After 26 years of absolute power, Mr Mugabe is already the oldest leader in Africa. If he retired in 2010, he would be 86 and would have been in office for 30 years. Mugabe's previous hints that he might go in 2008 were ambiguous and analysts say the veteran Zimbabwean leader has been keeping his options open.

His bitterly divided opponents, who have failed to make a stand against his regime, united to condemn his plan to stay in power.

Jonathan Moyo, who was sacked as information minister last year and sits as an opposition MP, said that Mr Mugabe wanted to stay in office rather than face justice for crimes against humanity.

Arthur Mutambara, the leader of one faction of the fragmented Movement for Democratic Change, said the president had "inflicted misery, poverty and repression" and should "resign immediately".

Political analysts say Mr Mugabe and Zanu-PF fear an electoral challenge amid a deepening economic crisis many blame on them, and they may hope a delay would allow time for recovery.

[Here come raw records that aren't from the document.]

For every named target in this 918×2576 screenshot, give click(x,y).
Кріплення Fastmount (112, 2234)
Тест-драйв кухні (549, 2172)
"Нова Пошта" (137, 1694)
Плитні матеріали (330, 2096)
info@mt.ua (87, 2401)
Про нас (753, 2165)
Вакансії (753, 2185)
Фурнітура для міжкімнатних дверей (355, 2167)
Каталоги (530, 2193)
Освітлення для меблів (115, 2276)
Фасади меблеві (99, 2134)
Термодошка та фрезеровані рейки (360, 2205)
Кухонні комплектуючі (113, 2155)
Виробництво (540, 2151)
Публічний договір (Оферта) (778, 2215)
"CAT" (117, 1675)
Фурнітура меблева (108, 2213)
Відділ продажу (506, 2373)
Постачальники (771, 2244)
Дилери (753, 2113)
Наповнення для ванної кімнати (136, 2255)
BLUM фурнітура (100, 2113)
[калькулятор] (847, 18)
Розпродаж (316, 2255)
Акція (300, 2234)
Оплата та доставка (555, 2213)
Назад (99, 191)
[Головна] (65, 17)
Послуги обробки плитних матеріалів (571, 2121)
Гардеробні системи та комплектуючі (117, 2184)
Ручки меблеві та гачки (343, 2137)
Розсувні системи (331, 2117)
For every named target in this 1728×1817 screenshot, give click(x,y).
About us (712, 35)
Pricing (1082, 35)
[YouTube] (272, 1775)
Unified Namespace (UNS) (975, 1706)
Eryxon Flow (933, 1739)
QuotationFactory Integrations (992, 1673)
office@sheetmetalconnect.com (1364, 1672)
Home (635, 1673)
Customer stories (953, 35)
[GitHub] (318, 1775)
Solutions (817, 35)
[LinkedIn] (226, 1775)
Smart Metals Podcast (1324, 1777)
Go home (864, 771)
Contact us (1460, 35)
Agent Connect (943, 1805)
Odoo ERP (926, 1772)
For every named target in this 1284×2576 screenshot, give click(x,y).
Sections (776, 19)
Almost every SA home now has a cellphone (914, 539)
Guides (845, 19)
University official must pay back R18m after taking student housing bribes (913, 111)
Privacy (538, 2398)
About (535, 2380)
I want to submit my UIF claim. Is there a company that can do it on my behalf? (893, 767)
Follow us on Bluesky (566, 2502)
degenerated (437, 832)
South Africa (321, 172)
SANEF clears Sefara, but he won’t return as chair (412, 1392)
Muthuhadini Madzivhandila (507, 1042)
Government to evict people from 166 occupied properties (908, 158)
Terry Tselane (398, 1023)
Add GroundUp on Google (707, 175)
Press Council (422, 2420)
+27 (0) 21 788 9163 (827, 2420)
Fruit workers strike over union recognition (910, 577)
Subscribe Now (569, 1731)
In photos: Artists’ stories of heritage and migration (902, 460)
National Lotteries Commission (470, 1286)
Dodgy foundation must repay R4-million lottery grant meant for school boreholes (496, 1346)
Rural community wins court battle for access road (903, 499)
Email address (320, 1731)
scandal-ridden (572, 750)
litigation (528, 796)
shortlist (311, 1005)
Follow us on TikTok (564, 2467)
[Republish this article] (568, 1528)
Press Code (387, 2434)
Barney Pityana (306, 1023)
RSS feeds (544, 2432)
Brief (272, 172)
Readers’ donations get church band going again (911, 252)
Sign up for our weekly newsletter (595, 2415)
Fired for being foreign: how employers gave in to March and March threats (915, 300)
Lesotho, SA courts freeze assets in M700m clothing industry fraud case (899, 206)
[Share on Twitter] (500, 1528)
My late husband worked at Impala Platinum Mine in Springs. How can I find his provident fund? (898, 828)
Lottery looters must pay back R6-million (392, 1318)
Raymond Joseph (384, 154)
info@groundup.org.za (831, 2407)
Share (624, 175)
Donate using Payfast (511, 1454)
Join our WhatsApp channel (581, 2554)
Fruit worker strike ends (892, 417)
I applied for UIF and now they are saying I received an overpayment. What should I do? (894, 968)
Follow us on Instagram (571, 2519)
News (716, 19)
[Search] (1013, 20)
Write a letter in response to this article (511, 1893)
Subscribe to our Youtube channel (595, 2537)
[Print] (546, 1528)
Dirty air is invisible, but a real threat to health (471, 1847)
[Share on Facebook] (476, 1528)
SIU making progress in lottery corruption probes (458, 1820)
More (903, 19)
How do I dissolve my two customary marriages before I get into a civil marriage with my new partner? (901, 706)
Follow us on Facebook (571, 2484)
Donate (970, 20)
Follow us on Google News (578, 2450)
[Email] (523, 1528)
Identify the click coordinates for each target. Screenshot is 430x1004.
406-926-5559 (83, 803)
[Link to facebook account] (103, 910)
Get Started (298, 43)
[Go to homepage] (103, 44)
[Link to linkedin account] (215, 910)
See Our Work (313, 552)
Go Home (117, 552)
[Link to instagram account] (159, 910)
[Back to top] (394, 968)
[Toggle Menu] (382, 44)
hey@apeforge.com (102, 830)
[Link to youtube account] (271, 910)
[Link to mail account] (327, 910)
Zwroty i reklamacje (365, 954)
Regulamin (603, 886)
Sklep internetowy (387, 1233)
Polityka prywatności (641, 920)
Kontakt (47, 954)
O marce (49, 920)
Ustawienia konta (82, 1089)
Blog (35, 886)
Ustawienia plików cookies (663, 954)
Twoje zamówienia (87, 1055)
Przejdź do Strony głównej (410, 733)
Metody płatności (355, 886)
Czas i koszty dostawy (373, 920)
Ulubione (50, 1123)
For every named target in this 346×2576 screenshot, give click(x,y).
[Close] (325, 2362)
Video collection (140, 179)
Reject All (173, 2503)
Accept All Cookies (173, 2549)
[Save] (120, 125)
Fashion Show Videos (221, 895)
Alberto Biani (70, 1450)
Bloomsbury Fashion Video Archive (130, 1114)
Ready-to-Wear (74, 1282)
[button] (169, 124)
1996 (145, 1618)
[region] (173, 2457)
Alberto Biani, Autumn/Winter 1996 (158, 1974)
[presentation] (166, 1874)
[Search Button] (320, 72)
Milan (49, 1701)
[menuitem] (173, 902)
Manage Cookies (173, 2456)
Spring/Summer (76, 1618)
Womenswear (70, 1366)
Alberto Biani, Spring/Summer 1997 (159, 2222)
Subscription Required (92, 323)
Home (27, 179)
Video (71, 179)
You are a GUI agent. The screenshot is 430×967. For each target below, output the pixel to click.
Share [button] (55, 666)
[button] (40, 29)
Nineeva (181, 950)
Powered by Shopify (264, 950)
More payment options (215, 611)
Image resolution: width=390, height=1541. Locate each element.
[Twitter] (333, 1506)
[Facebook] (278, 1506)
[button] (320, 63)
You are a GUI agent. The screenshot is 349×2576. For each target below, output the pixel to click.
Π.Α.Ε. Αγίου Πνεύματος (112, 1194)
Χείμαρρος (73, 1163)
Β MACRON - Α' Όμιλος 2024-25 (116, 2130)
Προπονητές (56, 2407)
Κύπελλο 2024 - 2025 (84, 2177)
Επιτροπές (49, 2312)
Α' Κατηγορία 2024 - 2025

The health sector, in particular, is struggling to function amid the crisis, which has brought shortages of food, fuel and foreign currency along with water and power cuts and an inflation rate of more than 1,200 per cent.

Zimbabwe has lost half of its public health professionals in the past few years and is the African country hardest hit by a "brain drain" driven largely by economic hardship, a state newspaper, the Sunday Mail, reported yesterday.

An estimated three million Zimbabweans — a quarter of the population — have emigrated.